-- START TEXT BLOCK --

Today’s track is much more in line with what I thought I was going to write yesterday. It combines some of my favorite things: granular synthesis, treated pianos, and long tape-style delays. Obviously, this one is heavily inspired by Brian Eno’s Music for Airports, almost getting into pastiche territory. Not that that’s inherently a bad thing – my track Tyrell’s Balcony was a love letter to the Vangelis Blade Runner soundtrack, but it’s also something I’m proud to have created.
- A Star Never Setting Ray Toler 7:04
Part of my motivation to write these kinds of tracks is because I love the music and want more of it, but there isn’t any. If Eno and Vangelis aren’t going to write it, then I guess I’ll have to do it myself. In addition to getting new music to listen to, I learn a ton of composition and production techniques along the way.
With Music for Airports, Eno was breaking ground, using huge loops of magnetic tape (some reaching 20 feet or more!) routed around microphone stands and chair legs to create multiple, evolving patterns that weren’t synchronized to each other. Those asynchronous moments are something I’ve been working a lot with the last few years. In some cases, I’m using loops of different lengths, or playing multiple parts in different time signatures. I’ve also extended the technique into my mixing, as I did with Dreams of a Distant Shore yesterday.

-- END TEXT BLOCK --
-- START DATA PROVIDED --

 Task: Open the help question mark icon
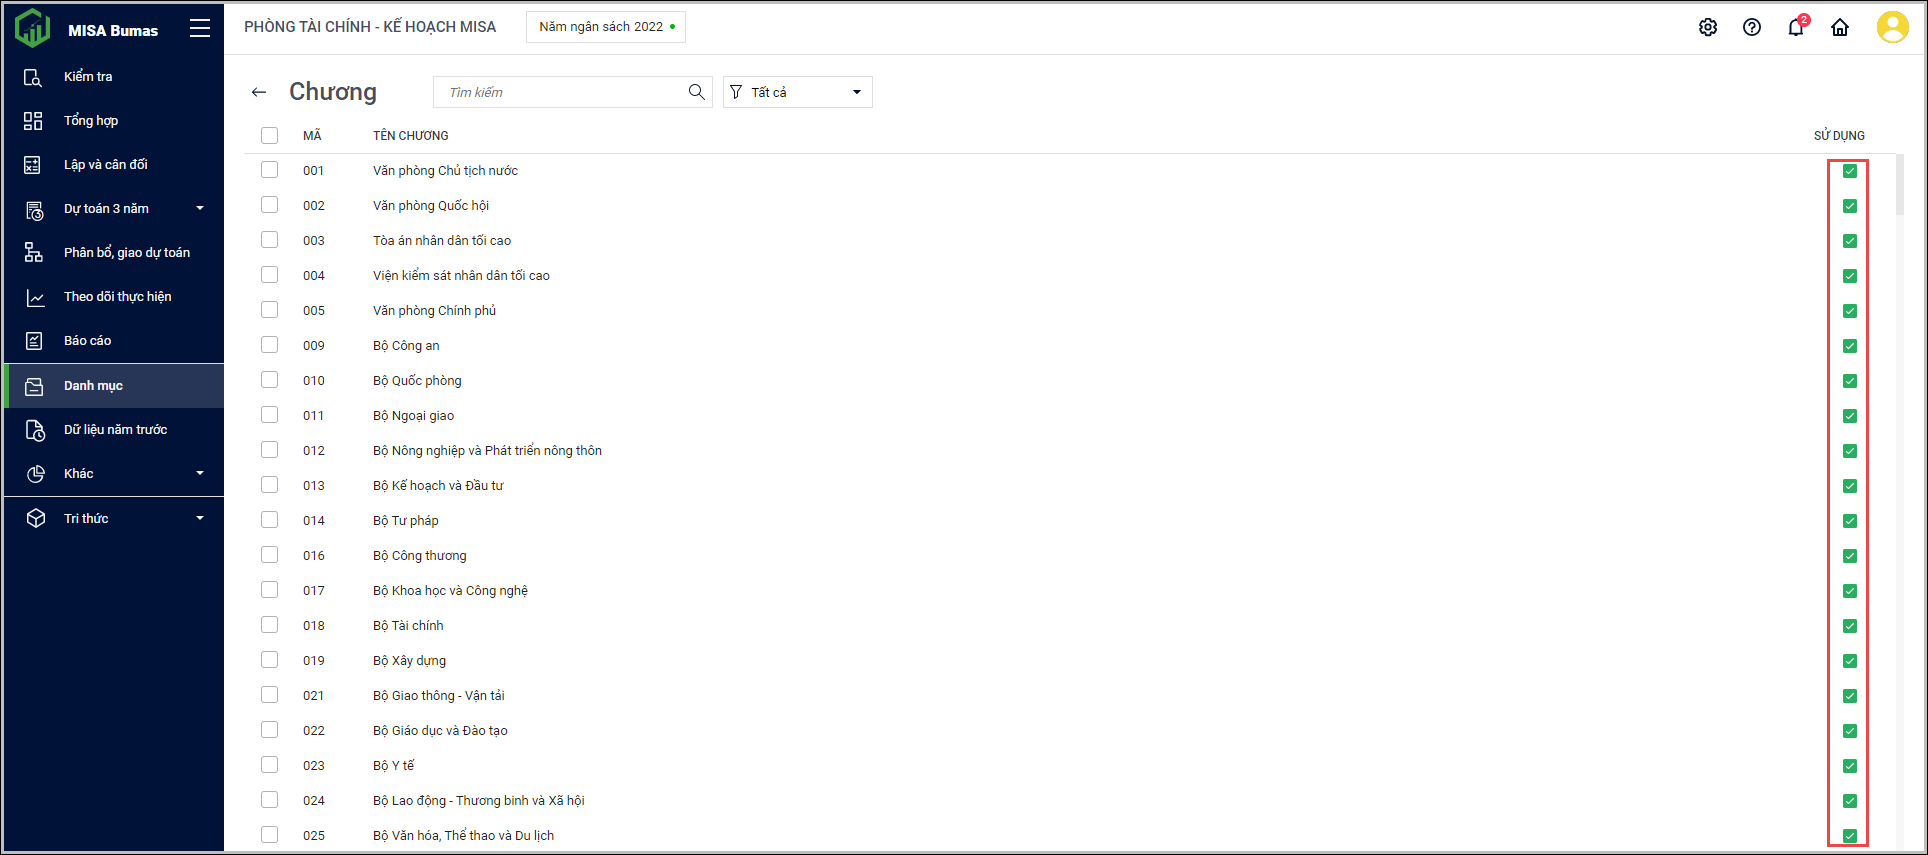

-- END DATA PROVIDED --

* **SET TASKS**
A. Answer these about the post on the Eno-inspired track, one a line:
(i) What three favorite things does the track combine?
(ii) Which soundtrack was Tyrell's Balcony a love letter to?
(iii) How long did some of Eno's tape loops for Music for Airports reach?
B. Copy out the part of the post starting with "- A Star Never" and going on through "along the way.".
You won't need the lines for this.

* **RESULTS BY TASK**
A.
(i) Granular synthesis, treated pianos, and long tape-style delays.
(ii) The Vangelis Blade Runner soundtrack.
(iii) 20 feet or more.

B.
- A Star Never Setting Ray Toler 7:04
Part of my motivation to write these kinds of tracks is because I love the music and want more of it, but there isn’t any. If Eno and Vangelis aren’t going to write it, then I guess I’ll have to do it myself. In addition to getting new music to listen to, I learn a ton of composition and production techniques along the way.